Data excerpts

========

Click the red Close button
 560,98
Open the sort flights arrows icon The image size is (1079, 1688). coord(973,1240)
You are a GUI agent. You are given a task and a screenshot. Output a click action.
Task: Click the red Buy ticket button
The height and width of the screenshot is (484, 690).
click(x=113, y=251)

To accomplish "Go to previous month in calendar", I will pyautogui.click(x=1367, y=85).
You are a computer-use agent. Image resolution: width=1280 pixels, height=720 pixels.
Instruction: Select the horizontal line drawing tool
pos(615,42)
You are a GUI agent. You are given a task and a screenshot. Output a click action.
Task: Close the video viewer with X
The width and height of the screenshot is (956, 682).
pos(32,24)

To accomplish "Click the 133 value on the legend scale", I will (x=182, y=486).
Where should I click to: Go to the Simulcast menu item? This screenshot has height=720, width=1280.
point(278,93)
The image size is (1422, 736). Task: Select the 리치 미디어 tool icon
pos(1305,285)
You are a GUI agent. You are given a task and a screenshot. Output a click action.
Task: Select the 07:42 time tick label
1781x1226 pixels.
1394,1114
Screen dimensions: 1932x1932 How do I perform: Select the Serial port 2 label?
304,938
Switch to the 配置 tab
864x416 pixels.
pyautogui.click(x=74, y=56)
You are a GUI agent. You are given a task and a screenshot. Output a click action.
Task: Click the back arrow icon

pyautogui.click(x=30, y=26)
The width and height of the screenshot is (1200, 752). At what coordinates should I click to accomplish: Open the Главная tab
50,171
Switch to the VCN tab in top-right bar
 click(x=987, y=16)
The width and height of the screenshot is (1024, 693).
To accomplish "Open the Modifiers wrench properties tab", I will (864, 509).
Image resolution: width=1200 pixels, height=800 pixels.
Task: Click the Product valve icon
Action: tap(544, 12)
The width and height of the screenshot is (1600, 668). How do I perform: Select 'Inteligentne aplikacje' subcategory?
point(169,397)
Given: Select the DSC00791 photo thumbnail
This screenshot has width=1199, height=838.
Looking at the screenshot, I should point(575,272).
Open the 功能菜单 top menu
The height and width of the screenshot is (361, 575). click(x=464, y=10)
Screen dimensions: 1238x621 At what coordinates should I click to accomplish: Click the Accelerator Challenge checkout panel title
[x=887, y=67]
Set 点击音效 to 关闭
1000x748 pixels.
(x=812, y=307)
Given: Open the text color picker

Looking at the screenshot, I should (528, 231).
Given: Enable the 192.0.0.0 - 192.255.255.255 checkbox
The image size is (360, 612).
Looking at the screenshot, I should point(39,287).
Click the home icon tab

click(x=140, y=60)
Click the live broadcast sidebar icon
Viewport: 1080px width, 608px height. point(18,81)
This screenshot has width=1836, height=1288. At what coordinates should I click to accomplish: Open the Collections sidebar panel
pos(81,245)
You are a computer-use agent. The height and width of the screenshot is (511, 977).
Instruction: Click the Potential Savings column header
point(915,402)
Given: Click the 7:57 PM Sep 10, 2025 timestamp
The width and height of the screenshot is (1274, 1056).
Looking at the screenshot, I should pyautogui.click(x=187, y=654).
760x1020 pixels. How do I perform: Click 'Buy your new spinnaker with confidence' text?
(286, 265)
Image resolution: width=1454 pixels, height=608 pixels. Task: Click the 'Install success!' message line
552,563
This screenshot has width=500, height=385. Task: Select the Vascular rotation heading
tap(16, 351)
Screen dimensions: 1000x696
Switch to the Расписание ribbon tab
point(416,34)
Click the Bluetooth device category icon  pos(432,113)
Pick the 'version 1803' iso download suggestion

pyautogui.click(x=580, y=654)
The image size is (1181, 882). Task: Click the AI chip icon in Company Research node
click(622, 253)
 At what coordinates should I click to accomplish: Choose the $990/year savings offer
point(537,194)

========

* [Exercise objective] Each line, beginning at the one that contains "This screenshot has width=1199, height=838." and continuing through the end of the records, must be written out exactly, first and last included.

* [Answer for this exercise]
This screenshot has width=1199, height=838.
Looking at the screenshot, I should point(575,272).
Open the 功能菜单 top menu
The height and width of the screenshot is (361, 575). click(x=464, y=10)
Screen dimensions: 1238x621 At what coordinates should I click to accomplish: Click the Accelerator Challenge checkout panel title
[x=887, y=67]
Set 点击音效 to 关闭
1000x748 pixels.
(x=812, y=307)
Given: Open the text color picker

Looking at the screenshot, I should (528, 231).
Given: Enable the 192.0.0.0 - 192.255.255.255 checkbox
The image size is (360, 612).
Looking at the screenshot, I should point(39,287).
Click the home icon tab

click(x=140, y=60)
Click the live broadcast sidebar icon
Viewport: 1080px width, 608px height. point(18,81)
This screenshot has width=1836, height=1288. At what coordinates should I click to accomplish: Open the Collections sidebar panel
pos(81,245)
You are a computer-use agent. The height and width of the screenshot is (511, 977).
Instruction: Click the Potential Savings column header
point(915,402)
Given: Click the 7:57 PM Sep 10, 2025 timestamp
The width and height of the screenshot is (1274, 1056).
Looking at the screenshot, I should pyautogui.click(x=187, y=654).
760x1020 pixels. How do I perform: Click 'Buy your new spinnaker with confidence' text?
(286, 265)
Image resolution: width=1454 pixels, height=608 pixels. Task: Click the 'Install success!' message line
552,563
This screenshot has width=500, height=385. Task: Select the Vascular rotation heading
tap(16, 351)
Screen dimensions: 1000x696
Switch to the Расписание ribbon tab
point(416,34)
Click the Bluetooth device category icon  pos(432,113)
Pick the 'version 1803' iso download suggestion

pyautogui.click(x=580, y=654)
The image size is (1181, 882). Task: Click the AI chip icon in Company Research node
click(622, 253)
 At what coordinates should I click to accomplish: Choose the $990/year savings offer
point(537,194)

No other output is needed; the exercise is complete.